Beyond Texts: Institutions and the Historical Pursuit of Non-Elite Forms of Legal Imagination

Amalia D. Kessler Stanford University akessler@law.stanford.edu

To the Uttermost Parts of the Earth is a remarkable work of intellectual history – elegant, creative, and erudite. Koskenniemi’s account weaves together an extraordinary array of texts penned between the 14th and 19th centuries by a broad range of European jurists, theologians, princely advisers, and ambassadors, among others, in order to trace how languages of law were deployed to justify (and more rarely critique) the consolidation and deployment of power and resources, especially in relation to foreign lands.
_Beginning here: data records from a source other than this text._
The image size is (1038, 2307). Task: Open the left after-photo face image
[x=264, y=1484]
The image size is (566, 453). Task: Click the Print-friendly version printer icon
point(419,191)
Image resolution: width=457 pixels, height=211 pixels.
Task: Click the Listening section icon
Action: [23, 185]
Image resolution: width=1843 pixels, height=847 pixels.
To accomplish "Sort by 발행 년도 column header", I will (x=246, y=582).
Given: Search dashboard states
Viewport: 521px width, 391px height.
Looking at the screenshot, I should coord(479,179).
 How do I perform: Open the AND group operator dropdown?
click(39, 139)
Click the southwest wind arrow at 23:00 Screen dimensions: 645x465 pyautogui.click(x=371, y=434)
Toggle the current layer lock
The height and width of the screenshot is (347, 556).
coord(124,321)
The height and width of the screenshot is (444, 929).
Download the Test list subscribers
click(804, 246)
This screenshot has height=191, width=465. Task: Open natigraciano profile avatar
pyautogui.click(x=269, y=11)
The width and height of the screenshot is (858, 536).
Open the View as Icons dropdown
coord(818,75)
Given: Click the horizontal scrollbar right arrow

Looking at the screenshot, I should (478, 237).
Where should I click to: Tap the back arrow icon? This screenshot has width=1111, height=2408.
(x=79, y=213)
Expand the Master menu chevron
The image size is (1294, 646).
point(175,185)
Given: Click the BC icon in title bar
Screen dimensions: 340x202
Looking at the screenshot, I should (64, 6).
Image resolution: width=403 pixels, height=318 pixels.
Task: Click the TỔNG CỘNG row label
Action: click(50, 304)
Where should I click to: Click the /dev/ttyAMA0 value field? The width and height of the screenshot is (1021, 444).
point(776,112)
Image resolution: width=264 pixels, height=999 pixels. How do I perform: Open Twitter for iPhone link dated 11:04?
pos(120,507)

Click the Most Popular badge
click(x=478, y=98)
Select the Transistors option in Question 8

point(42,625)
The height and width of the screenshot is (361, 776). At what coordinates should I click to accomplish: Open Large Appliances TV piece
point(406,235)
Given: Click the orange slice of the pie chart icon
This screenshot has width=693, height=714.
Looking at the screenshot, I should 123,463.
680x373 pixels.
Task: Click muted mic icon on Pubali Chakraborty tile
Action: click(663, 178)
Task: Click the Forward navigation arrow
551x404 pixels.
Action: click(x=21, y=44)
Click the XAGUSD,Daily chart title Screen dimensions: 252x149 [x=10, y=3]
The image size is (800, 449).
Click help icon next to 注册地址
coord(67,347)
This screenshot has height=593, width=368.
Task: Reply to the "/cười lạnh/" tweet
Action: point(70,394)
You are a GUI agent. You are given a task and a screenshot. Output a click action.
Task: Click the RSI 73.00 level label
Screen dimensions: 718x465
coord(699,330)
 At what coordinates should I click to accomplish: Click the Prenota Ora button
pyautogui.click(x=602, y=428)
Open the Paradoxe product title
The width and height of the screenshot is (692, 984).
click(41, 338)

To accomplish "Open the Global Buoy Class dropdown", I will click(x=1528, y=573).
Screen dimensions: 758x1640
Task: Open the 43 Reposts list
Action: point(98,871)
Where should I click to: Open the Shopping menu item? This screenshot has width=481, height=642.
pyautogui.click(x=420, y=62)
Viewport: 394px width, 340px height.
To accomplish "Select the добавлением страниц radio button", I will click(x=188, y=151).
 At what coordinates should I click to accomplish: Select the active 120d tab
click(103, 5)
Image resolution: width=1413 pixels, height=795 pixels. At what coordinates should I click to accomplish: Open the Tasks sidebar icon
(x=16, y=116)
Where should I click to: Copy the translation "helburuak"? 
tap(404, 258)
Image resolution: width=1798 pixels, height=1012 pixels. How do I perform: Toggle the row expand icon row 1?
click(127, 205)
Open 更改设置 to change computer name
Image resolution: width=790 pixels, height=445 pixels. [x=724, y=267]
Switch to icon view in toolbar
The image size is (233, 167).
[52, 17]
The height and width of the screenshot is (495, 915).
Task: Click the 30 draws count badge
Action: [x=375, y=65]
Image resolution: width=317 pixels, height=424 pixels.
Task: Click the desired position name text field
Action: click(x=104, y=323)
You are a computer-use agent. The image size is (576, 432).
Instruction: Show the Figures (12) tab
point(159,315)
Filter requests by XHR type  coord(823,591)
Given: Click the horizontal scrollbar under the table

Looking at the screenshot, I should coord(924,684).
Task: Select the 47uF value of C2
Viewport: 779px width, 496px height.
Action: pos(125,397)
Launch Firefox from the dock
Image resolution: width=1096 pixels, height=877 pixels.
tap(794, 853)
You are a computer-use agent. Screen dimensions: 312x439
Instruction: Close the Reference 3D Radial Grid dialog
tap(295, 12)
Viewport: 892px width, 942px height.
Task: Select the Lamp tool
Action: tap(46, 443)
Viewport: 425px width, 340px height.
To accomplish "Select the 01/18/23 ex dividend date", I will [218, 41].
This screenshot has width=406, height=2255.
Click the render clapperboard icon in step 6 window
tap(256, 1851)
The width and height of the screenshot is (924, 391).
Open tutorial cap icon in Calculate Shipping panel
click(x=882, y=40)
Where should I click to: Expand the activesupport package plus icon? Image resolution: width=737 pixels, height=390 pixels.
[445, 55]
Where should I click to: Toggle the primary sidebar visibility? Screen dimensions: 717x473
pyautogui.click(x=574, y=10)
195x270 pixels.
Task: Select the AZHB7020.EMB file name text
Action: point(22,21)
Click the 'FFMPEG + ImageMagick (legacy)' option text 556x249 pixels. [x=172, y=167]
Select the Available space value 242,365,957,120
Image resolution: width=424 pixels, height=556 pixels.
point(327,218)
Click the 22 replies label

Situated in differing social, political, and geographic contexts, these actors engaged in what Koskenniemi describes as »legal imagination«, creatively assembling legal, political, religious, and scientific discourses to advance their particular interests and agendas. The resulting »bricolage«, he claims, played a profound, even determinative role in establishing the frameworks through which, to this day, we make sense of the world and its problems, »outlin[ing] for us what those ›problems‹ are in the first place« and suggesting possible »recipe[s] for dealing« with these (952). In so arguing, Koskenniemi goes both deep and broad, providing subtle, close readings of individual texts – contextually situated against the particular political, economic, and religious struggles animating authors and readers – but without ever losing the forest for the trees. Thus, despite its massive length, the book never devolves into a series of disjointed essays but is instead artfully held together by several powerful throughlines – including, most importantly, sustained reflection on how languages of public and private power, sovereignty and property, emerged in constitutive relation to one another over the course of centuries.

Koskenniemi presents his book as a work of »critical legal history« (957). By examining how elite, white European men developed the frameworks of law that justified the creation and deployment of power across the globe, he seeks to shine critical light on the structuring legal frameworks of public/private and foreign/domestic that continue to undergird the vastly unequal distribution of resources and geopolitical power. These frameworks, he demonstrates, were not a product of neutral legal science, but the offshoots of profound political, religious, and economic struggle. Yet, despite the extraordinary erudition and scope of his undertaking, his critique goes only so far. While he appeals to Lévi-Strauss’ metaphor of bricolage, Koskenniemi’s bricoleurs are largely not people who work with their hands, but are instead decidedly members of the elite. His choice to neglect the legal imagination of the many ordinary individuals caught up in historical struggles over power and resources makes it ultimately impossible for him to move beyond the »hierarchies and exclusions« that he bemoans (13). The end result is not only to silence these voices, but also to limit the forms of imaginable bricolage, making the legal frameworks that he critiques appear that much more fixed and inevitable.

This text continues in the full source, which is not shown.